O mês de setembro de 2026 começou com movimento intenso no setor pecuário brasileiro. Os preços da arroba do boi registraram alta expressiva nos primeiros dias, ao mesmo tempo em que a União Europeia anunciou a interrupção das compras de carne bovina produzida no país. A medida do bloco europeu tem como base o uso de antibióticos na criação de animais destinados ao abate.
Contexto da decisão europeia
A União Europeia, importante compradora de carne bovina brasileira, decidiu suspender as importações devido a preocupações sanitárias relacionadas ao uso de antibióticos na pecuária nacional. A decisão afeta diretamente exportadores e pecuaristas que mantêm relações comerciais com o bloco. Autoridades europeias comunicaram que a interrupção vigorará enquanto não forem apresentadas evidências de adequação aos padrões exigidos.

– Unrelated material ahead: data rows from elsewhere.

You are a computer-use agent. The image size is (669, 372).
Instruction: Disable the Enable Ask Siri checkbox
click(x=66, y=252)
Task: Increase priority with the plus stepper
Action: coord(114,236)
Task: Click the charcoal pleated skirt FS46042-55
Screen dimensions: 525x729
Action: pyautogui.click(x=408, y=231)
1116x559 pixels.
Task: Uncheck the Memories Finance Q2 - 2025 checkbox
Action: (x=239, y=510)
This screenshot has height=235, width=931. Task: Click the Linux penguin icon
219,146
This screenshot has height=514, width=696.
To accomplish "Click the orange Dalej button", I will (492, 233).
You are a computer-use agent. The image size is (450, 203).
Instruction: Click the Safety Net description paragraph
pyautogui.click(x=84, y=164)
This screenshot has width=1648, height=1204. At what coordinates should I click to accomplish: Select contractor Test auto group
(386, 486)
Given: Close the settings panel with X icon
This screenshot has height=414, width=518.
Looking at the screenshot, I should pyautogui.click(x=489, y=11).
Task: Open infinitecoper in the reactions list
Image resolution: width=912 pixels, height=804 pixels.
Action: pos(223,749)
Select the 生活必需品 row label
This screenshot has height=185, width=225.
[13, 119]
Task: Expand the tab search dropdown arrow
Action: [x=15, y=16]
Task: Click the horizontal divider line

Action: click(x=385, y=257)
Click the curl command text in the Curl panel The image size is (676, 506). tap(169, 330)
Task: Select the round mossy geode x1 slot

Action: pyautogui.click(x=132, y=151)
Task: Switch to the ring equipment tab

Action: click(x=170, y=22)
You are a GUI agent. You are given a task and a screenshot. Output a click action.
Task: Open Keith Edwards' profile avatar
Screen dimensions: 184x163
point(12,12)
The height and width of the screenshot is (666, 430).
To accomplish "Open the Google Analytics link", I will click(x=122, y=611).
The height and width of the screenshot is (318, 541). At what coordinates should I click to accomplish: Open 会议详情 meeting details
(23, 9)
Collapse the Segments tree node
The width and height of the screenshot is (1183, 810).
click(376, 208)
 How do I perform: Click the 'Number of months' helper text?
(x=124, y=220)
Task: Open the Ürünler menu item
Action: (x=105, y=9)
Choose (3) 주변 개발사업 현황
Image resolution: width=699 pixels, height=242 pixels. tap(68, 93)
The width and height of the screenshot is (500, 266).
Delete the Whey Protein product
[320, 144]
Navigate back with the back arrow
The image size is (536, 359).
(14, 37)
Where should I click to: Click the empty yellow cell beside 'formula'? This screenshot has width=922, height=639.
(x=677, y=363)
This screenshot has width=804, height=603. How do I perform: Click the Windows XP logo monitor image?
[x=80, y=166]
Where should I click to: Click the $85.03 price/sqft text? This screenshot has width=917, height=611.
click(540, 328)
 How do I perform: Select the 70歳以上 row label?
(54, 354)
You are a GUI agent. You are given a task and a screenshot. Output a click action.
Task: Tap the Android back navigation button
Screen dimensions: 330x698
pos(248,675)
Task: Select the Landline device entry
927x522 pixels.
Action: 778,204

Produtores brasileiros enfrentam agora a necessidade de revisar práticas de manejo para atender às exigências do mercado externo. O bloqueio ocorre em um momento de valorização interna da arroba, o que pode influenciar a oferta disponível para exportação. Especialistas do setor observam que a adaptação às normas internacionais exige investimentos em rastreabilidade e controle de medicamentos veterinários.
Reação do mercado interno
A alta no preço da arroba do boi no início de setembro reflete o equilíbrio entre oferta reduzida e demanda sustentada no mercado doméstico. Com a restrição europeia, parte da produção que seria exportada pode permanecer no Brasil, pressionando os valores no curto prazo. Exportadores avaliam alternativas de destino para os lotes que deixam de ser enviados à União Europeia.
Pecuaristas acompanham de perto as negociações entre o governo brasileiro e as autoridades europeias. O objetivo é retomar as exportações o mais rápido possível, minimizando prejuízos para a cadeia produtiva. Até o momento, não há previsão oficial de quando as compras serão retomadas.